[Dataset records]

• • • • • • •

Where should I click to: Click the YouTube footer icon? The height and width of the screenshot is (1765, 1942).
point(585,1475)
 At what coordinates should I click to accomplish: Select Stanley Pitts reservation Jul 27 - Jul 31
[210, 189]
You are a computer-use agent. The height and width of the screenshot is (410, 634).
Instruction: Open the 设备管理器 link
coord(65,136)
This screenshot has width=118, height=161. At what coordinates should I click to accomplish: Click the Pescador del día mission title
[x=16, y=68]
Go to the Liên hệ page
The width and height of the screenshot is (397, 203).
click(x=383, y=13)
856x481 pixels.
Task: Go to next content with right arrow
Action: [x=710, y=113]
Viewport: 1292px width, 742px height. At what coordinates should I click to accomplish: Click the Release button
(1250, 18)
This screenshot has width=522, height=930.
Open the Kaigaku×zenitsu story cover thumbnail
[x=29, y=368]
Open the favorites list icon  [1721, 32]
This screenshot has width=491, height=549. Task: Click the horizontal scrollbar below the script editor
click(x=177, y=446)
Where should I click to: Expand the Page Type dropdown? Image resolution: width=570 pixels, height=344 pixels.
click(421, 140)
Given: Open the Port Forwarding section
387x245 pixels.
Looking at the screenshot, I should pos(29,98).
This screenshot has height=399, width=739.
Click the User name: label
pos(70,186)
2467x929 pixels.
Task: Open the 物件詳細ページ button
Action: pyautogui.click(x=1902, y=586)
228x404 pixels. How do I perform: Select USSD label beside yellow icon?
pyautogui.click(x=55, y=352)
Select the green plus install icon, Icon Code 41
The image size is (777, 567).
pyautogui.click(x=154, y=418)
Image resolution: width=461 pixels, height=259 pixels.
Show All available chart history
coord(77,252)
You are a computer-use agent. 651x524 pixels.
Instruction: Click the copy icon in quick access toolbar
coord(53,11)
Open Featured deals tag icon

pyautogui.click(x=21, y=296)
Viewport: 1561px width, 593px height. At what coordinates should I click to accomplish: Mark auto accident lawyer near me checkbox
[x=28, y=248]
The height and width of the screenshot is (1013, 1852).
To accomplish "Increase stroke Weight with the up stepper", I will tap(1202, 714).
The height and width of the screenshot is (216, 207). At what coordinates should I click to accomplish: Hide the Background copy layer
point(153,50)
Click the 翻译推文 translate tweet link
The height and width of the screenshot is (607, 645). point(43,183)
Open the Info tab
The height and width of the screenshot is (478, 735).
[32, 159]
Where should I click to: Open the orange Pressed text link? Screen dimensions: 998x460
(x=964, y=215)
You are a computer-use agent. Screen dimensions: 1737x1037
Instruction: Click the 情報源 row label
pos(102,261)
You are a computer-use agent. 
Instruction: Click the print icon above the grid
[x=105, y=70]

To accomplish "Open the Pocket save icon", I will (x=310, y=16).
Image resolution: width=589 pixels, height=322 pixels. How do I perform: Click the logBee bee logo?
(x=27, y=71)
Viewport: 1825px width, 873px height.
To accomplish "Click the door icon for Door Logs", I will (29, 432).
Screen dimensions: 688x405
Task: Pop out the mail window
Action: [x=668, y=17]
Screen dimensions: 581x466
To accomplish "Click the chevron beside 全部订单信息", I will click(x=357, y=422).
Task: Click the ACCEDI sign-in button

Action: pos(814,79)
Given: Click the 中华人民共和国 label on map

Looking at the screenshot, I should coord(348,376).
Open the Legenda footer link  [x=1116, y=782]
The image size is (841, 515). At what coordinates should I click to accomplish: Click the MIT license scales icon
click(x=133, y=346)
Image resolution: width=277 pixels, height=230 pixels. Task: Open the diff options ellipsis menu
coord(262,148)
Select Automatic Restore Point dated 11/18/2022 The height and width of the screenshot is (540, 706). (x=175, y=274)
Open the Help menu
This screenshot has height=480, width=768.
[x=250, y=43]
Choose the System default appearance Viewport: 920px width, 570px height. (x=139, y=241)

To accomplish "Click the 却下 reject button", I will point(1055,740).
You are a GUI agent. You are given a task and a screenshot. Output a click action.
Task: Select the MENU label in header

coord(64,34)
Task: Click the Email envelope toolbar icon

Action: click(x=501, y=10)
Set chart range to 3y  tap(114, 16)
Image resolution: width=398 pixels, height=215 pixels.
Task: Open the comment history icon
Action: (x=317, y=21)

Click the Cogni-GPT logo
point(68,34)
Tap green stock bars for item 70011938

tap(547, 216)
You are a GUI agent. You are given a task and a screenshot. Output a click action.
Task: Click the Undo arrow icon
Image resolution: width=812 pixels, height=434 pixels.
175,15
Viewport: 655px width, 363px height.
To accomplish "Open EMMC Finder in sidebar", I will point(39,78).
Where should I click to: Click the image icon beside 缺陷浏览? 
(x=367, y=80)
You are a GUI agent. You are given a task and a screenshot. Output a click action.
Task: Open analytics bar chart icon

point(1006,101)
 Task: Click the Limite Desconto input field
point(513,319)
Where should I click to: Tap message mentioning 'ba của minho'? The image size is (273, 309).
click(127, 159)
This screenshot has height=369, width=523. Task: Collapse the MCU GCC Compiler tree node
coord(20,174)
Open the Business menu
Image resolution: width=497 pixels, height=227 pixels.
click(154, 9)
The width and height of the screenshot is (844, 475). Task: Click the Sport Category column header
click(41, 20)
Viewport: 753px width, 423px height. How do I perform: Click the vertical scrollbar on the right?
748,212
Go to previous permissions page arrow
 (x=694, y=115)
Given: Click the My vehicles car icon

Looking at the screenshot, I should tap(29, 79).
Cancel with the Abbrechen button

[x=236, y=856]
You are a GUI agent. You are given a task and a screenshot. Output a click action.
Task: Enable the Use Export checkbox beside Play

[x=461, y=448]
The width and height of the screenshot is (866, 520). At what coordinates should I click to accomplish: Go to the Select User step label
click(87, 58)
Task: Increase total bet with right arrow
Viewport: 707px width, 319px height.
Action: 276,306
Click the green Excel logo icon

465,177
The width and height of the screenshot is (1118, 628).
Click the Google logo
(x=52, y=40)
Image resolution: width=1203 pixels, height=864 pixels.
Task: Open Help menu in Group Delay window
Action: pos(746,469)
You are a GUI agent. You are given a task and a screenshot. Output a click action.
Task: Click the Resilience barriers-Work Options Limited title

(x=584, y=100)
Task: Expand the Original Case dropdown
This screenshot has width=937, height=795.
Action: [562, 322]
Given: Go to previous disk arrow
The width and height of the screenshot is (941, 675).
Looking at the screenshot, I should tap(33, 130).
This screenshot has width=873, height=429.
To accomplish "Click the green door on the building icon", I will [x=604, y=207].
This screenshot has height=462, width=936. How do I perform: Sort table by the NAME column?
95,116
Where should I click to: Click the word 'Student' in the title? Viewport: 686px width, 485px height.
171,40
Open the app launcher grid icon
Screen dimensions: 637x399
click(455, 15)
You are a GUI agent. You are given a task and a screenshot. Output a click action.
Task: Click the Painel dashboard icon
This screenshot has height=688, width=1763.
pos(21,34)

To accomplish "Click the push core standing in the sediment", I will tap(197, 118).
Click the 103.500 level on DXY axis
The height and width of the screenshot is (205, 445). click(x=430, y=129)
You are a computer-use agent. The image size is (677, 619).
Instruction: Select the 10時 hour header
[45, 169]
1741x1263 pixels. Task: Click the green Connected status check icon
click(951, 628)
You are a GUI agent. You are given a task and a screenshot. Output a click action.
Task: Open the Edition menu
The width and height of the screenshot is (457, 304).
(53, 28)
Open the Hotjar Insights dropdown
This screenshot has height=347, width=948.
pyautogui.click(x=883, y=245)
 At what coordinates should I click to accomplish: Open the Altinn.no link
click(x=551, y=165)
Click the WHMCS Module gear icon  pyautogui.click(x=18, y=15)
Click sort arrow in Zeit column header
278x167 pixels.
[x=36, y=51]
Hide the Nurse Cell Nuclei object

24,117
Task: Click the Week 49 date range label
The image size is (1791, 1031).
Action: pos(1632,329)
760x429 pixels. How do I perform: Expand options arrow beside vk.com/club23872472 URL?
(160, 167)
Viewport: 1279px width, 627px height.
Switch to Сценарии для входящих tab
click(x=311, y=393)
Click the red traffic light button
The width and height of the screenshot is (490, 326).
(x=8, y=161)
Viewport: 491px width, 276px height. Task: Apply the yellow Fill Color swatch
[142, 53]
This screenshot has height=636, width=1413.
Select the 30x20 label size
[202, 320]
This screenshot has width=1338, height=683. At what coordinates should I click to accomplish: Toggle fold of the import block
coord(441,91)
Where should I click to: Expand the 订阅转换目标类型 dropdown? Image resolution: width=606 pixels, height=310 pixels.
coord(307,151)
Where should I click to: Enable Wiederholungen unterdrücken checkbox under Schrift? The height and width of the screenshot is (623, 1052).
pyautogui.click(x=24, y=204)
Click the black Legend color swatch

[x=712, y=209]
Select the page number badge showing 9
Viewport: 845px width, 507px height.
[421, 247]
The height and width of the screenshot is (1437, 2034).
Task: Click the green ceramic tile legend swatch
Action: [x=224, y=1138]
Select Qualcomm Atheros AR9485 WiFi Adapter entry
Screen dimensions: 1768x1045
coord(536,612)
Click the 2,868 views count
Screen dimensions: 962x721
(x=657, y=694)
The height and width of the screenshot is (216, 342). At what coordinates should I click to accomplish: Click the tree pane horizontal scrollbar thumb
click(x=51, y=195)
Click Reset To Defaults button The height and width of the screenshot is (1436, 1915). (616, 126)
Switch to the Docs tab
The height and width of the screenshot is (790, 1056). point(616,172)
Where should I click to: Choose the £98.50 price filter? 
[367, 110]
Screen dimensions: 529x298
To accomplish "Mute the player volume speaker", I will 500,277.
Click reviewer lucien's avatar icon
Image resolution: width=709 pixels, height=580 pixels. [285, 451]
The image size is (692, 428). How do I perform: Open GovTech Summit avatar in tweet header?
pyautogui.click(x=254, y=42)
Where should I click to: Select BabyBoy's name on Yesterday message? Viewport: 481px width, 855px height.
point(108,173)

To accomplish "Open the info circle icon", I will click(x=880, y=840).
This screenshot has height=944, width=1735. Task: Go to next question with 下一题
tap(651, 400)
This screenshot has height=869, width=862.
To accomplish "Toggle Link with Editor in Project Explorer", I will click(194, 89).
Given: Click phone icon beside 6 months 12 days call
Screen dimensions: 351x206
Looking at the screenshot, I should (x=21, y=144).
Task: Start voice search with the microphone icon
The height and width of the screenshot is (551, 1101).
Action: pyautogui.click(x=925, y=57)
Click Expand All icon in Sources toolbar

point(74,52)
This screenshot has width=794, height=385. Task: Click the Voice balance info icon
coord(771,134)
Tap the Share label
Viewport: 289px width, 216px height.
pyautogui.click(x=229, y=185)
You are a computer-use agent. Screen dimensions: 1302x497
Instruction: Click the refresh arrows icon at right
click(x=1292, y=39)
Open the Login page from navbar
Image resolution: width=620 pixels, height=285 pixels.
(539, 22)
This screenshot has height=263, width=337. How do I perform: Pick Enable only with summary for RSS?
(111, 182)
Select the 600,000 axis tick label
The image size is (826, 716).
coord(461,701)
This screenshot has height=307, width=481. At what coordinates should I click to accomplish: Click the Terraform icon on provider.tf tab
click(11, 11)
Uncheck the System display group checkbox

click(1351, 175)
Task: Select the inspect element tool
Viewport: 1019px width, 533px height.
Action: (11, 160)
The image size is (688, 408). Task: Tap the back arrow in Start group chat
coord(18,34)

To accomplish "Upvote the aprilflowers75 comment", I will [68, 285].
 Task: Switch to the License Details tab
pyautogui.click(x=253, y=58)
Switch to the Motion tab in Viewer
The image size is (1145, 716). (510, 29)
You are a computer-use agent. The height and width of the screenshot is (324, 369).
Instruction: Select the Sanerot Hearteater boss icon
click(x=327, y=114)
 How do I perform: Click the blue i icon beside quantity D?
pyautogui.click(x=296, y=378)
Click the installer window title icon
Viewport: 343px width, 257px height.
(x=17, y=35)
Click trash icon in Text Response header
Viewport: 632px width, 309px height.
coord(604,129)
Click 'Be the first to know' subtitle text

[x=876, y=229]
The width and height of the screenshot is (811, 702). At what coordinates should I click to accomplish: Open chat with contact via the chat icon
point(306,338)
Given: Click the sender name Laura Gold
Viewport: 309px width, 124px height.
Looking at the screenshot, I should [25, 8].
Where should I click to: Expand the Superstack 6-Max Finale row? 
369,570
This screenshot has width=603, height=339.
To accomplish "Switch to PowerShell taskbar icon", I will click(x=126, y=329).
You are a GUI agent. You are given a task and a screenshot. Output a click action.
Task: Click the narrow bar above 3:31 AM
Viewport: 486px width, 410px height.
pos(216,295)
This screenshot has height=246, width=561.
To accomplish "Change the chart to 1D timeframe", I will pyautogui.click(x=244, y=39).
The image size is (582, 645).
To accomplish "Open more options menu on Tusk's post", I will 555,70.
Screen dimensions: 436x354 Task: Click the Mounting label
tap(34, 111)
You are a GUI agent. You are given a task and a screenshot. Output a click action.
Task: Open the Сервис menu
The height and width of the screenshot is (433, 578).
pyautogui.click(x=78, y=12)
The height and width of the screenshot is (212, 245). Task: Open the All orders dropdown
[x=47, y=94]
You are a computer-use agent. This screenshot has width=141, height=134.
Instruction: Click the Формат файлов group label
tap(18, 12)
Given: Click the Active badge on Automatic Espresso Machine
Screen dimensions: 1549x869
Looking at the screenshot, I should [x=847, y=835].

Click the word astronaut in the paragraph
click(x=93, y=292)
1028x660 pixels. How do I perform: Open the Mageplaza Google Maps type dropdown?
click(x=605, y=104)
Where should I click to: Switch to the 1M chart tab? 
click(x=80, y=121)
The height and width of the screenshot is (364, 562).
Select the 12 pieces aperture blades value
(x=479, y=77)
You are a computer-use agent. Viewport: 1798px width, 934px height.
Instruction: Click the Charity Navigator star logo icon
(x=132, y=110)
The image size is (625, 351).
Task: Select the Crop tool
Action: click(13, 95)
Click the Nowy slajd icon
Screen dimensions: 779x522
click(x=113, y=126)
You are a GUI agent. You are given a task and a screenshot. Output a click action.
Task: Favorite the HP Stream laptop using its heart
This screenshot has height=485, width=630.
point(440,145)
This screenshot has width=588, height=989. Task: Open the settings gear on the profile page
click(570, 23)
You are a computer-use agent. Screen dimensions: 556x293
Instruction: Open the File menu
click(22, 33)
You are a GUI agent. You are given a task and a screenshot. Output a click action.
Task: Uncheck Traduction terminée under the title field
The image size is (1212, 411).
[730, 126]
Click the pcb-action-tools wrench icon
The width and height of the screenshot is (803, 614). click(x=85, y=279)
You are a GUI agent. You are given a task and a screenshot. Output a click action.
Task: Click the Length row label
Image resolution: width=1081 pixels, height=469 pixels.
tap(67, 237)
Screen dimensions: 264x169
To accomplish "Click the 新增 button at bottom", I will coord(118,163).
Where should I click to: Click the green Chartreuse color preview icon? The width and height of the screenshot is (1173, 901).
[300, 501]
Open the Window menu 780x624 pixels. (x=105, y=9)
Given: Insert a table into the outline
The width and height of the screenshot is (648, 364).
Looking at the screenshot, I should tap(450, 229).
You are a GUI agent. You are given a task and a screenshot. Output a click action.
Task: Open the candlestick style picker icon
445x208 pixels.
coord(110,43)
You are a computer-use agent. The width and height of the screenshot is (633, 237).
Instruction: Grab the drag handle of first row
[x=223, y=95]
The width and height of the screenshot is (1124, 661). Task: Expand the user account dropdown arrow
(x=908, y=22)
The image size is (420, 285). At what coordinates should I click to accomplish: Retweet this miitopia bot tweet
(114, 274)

• • • • • • •

__Written problem__: Convert the data above, from the line containing "Where should I click to: Expand the Superstack" through the line containing "will click(x=126, y=329).", into a numbered list, omitting any blank lines.

__In response__:
1. Where should I click to: Expand the Superstack 6-Max Finale row? 
2. 369,570
3. This screenshot has width=603, height=339.
4. To accomplish "Switch to PowerShell taskbar icon", I will click(x=126, y=329).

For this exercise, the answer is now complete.